* **TEXTO APRESENTADO**

╔══

Escrever é Resistir: A Literatura LGBTQIAPN+ no Brasil

Mês do Orgulho relembra a importância da produção artística e cultural desta parcela da população

Fernanda Nascimento

Por Laura Dacol

Foto: Reprodução

O mês de junho marca o orgulho LGBTQIAPN+ e destaca as vozes que resistem, entre elas, a literatura. No Brasil, a produção literária LGBTQIAPN+ historicamente enfrentou repressão e censura, mas vive hoje uma fase de visível expansão. Nesse cenário, a figura de Cassandra Rios emerge como uma pioneira, sendo a primeira autora brasileira a se sustentar pela literatura lésbica, embora tenha sofrido intensa censura durante a ditadura militar. Apesar das adversidades, essa produção nunca deixou de existir, persistindo e pavimentando o caminho para a diversidade de vozes que vemos atualmente.

╚══

* **COMPLETE O SEGUINTE**
1. Liste todos os nomes de pessoas que aparecem no texto sobre a literatura LGBTQIAPN+.
2. Copie do texto sobre a literatura LGBTQIAPN+ o trecho que vai de "Fernanda Nascimento" até "que vemos atualmente.", inclusive.

* **DADOS BRUTOS**

╔══

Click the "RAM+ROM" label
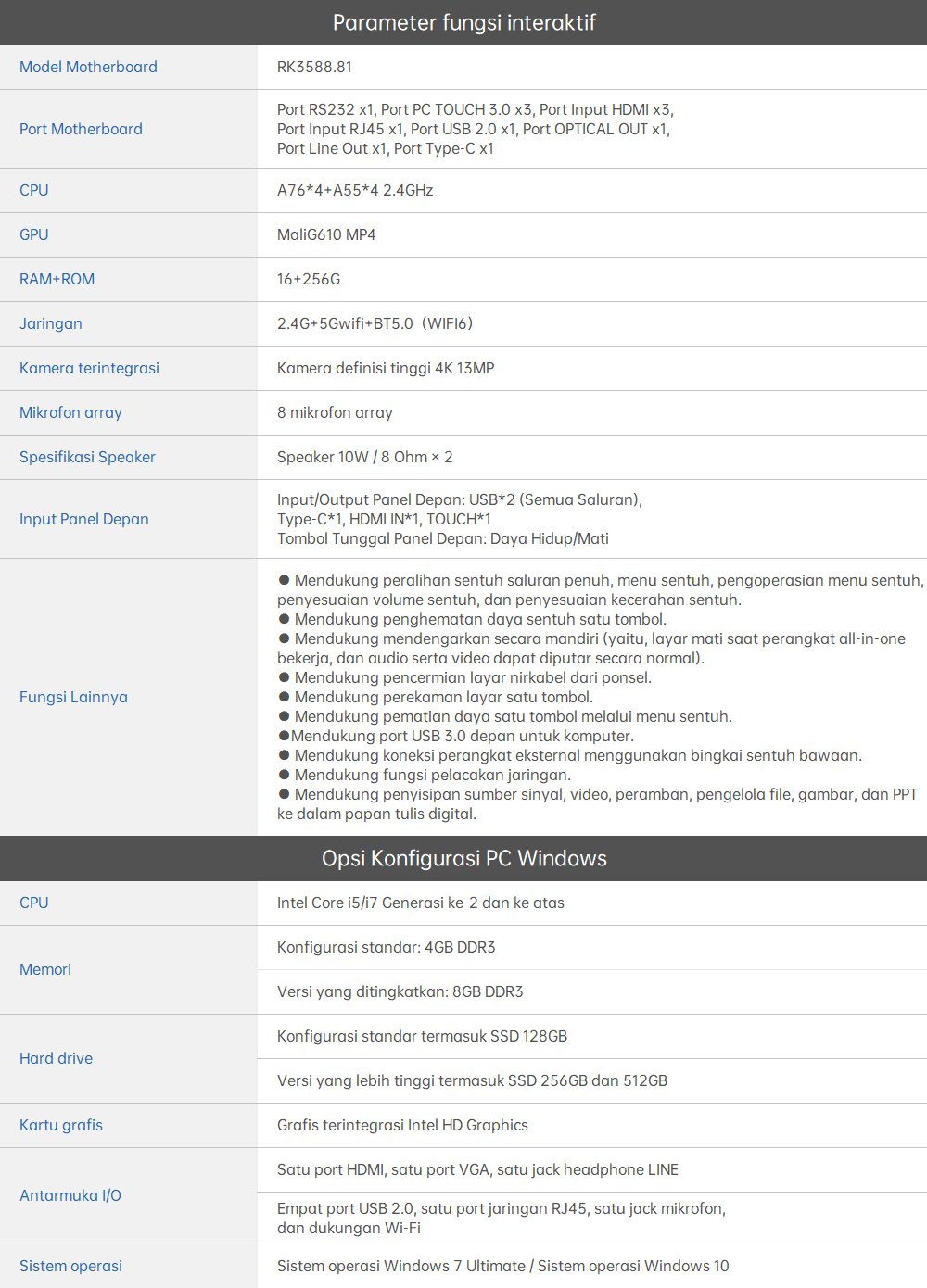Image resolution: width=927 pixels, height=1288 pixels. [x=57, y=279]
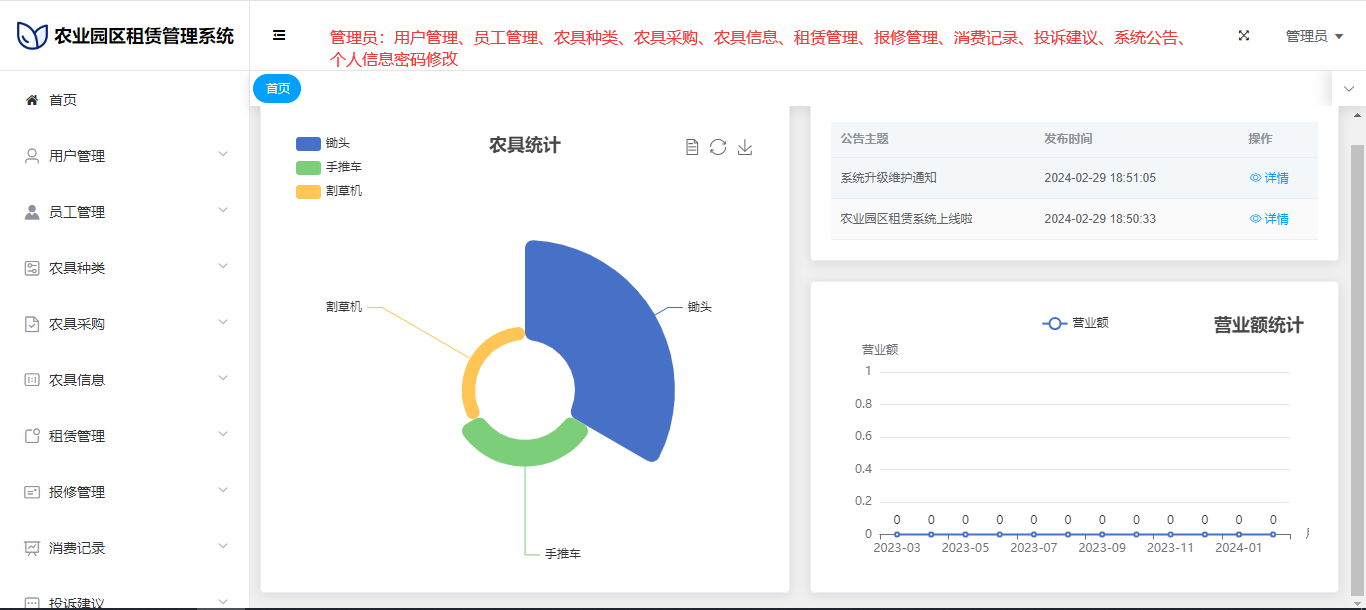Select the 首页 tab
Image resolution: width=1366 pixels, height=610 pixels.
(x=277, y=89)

╚══

* **RESULTADOS DO EXERCÍCIO**
1. Fernanda Nascimento, Laura Dacol, Cassandra Rios

2.
Fernanda Nascimento

Por Laura Dacol

Foto: Reprodução

O mês de junho marca o orgulho LGBTQIAPN+ e destaca as vozes que resistem, entre elas, a literatura. No Brasil, a produção literária LGBTQIAPN+ historicamente enfrentou repressão e censura, mas vive hoje uma fase de visível expansão. Nesse cenário, a figura de Cassandra Rios emerge como uma pioneira, sendo a primeira autora brasileira a se sustentar pela literatura lésbica, embora tenha sofrido intensa censura durante a ditadura militar. Apesar das adversidades, essa produção nunca deixou de existir, persistindo e pavimentando o caminho para a diversidade de vozes que vemos atualmente.